The sequence of vessel repair is controversial. Traditionally, when prolonged ischemia occurs, the artery is repaired first, allowing blood flow to flush out the build-up of toxic metabolites. However, in our case, the foot was deemed to be too small to have accumulated many toxic substances. The sequence of vessel repair also reflects the surgeon’s preference, as some surgeons prefer repairing the more difficult vessel while fresh and alert. In other studies, the artery-last sequence has been advocated as a way to promote cleaner and more rapid surgery [
2]. Using a two-team approach, as in our cases, also shortens the ischemic time [
2]. As a rule, as many vessels as possible should be repaired under microscopy [
2].
We used rush rods to achieve both ankle fusion and fracture stabilization. An external fixator was added after wound closure for more structural strength. Perfect rigidity or anatomical correctness of the bone is not as important as vessel repair, and the latter should not be sacrificed for the former [
2].
It is advocated to repair at least the tibialis anterior muscle and triceps surae muscle [
2]. In our case, it was only possible to repair the tibialis anterior and extensor hallucis longus. However, in a fused joint, as occurred in our case, this step is not the highest priority. The wound should be closed without tension [
2], with care not to disturb the underlying fragile neurovascular repairs that have just been done.

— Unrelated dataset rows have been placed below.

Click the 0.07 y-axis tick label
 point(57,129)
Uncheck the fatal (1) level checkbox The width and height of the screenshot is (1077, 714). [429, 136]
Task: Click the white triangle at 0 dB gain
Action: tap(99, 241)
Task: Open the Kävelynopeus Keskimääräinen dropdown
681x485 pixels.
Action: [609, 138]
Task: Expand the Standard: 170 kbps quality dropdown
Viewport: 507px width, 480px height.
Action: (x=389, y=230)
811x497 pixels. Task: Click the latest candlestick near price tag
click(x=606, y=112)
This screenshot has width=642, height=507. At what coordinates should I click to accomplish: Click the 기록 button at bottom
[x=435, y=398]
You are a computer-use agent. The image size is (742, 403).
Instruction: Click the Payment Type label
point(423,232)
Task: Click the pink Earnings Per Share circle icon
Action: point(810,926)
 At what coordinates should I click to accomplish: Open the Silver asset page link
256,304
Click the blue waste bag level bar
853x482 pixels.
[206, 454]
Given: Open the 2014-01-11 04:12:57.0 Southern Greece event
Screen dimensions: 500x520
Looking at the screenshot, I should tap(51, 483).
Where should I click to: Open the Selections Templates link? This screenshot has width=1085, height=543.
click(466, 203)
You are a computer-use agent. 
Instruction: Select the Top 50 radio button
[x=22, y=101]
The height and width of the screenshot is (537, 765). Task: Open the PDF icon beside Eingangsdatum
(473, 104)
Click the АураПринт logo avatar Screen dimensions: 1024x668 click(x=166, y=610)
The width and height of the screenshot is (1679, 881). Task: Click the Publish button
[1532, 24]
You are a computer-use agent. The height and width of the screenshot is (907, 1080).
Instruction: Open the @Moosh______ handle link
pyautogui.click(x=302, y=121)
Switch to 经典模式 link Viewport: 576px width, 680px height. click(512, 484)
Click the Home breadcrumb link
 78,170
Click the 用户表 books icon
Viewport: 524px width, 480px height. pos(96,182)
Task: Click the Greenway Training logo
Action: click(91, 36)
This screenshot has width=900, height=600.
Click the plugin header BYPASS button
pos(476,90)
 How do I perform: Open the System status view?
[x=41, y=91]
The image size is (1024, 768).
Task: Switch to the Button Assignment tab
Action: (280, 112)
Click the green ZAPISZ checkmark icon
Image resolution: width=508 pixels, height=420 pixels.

With improved survival and functional outcomes of replanted limbs, replantation should be a high priority as opposed to primary amputation in cases of total or subtotal lower extremity amputation. All efforts must be directed towards decreasing the ischemic time to achieve the best survival and functional outcomes. No adequate evidence exists for clear guidelines on the decision of whether to salvage a limb.